Ses premiers pas chez les pros n'ont pas ralenti son ascension. Une double licence lui permet d'évoluer tantôt chez les espoirs, tantôt avec l'équipe seniors de Nanterre - le 4 novembre, en Eurocoupe (C2) contre Ljubljana, il a aligné 5 points, 6 rebonds et 4 contres -, tantôt avec le Centre fédéral, en N1 (3e niveau), qu'il a mené à une rare victoire sur le parquet du Havre (72-63) fin octobre, signant 22 points, 10 rebonds et 7 contres !
Bien entouré, choyé par des parents très présents - Félix, ancien triple sauteur (record à 15,56 m) et sauteur en longueur (7,41 m, 11 secondes au 100 m), et Élodie, ex-basketteuse de haut niveau -, Victor Wembanyama, après trois années au Chesnay, a intégré les poussins de Nanterre à 10 ans. C'est là que l'entraîneur Pascal Donnadieu situe le début de la « hype », qui a démarré lors du réputé Mondial mini-basket de Bourbourg (Nord), destiné aux moins de 11 ans. Il mesure alors déjà 1,91 m.
Surclassé à tous les échelons, il est également en avance au niveau académique. Il doit passer son bac en 2021, à 17 ans. Nanterre a mis en place autour de lui une cellule qui travaille de concert avec ses parents et ses représentants - l'agence ComSport - pour assurer son suivi scolaire et nutritionnel, mais également surveiller son évolution physique et son développement basket.
« C'est mon frère Fred, depuis devenu manager, qui l'a pris en charge. Une histoire singulière car il a grandi avec nous, raconte Pascal Donnadieu. Dire que c'est un phénomène est une banalité, au vu de sa motricité et de ses qualités techniques. Ce que j'apprécie, c'est l'osmose qui existe entre le club, ses parents et ses conseillers.

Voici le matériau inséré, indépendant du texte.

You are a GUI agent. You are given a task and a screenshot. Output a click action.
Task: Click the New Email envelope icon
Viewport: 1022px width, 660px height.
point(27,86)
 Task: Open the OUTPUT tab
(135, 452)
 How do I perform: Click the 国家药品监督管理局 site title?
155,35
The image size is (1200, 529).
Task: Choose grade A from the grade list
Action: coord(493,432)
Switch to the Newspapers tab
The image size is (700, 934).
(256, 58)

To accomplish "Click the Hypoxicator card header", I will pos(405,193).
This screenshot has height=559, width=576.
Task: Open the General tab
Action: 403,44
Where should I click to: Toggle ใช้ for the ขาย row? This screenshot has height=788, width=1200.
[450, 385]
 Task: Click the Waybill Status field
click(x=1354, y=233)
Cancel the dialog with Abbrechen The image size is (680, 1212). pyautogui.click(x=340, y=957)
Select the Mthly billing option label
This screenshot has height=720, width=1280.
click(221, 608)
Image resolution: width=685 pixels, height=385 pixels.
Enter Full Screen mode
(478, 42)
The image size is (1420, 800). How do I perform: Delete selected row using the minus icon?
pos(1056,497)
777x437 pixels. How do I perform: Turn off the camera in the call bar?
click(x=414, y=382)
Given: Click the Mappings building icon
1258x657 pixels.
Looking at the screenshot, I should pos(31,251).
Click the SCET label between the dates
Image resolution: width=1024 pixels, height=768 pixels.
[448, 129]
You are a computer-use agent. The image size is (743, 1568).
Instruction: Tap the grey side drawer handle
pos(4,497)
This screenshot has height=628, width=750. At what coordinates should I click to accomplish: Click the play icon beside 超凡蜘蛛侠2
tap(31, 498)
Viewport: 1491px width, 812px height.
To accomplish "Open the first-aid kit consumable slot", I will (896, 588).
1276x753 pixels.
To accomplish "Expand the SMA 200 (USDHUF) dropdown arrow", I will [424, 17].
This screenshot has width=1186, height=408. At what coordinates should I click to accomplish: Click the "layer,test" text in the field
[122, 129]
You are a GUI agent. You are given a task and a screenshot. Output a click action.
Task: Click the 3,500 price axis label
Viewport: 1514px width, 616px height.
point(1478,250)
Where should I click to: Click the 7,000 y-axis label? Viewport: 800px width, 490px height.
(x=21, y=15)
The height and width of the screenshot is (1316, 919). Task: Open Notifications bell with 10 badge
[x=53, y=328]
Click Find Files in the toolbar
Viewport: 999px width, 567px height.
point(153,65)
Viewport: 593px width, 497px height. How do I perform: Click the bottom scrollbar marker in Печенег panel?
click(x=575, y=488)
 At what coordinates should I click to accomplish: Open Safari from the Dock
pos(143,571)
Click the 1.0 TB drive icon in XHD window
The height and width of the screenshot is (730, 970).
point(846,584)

Notre priorité, c'est son épanouissement. Il est parfois dans le dur au niveau de la puissance, mais il progresse de manière exponentielle. On ne sera pas frileux. On veut le mettre de plus en plus sur le terrain et faire de lui un joueur majeur l'an prochain. »
L'unique danger pour Wembanyama réside sans doute dans la longue attente qui le mènera jusqu'à la draft 2023 - ou 2022, si la NBA change la règle imposant aujourd'hui aux joueurs d'avoir 19 ans l'année de leur sélection. Trois ans, c'est long. Et le chemin comporte des risques, notamment de blessure, surtout pour les grands gabarits. « Nous jouons le rôle de garde-fou, avance Jérémy Medjana, dont l'agence ComSport gère Evan Fournier, Rudy Gobert, Nicolas Batum... On connaît les spéculations à son sujet, on n'a jamais expérimenté un tel niveau d'attente. Il est unique. Notre job est de tempérer ça et de l'amener le plus haut possible en le protégeant des pièges. »
« J'ai tendance à être prudent, mais je dois admettre qu'il y a quelque chose d'exceptionnel avec lui. Les grands qui l'ont précédé se faisaient d'abord remarquer pour leurs mensurations. Lui est déjà un basketteur », constate le sélectionneur des Bleus Vincent Collet à propos du médaillé d'argent de l'Euro 2019 des moins de 16 ans. « Aux JO 2024, il aura 20 ans et pourra jouer avec Rudy. Il a un environnement sain et un arsenal remarquable pour cet âge, cherche à jouer juste quand d'autres veulent tout bouffer avant d'être utiles, c'est déjà l'expression d'une maturité. Le plus dur sera les trois prochaines années. L'enjeu est de construire son corps. La N1 va lui permettre de se développer face à des adultes. Ce travail concerté entre FFBB et Nanterre est un signe positif, cela va dans le sens du basket français. » Lequel, fort de ce nouvel astre, peut continuer de viser les étoiles.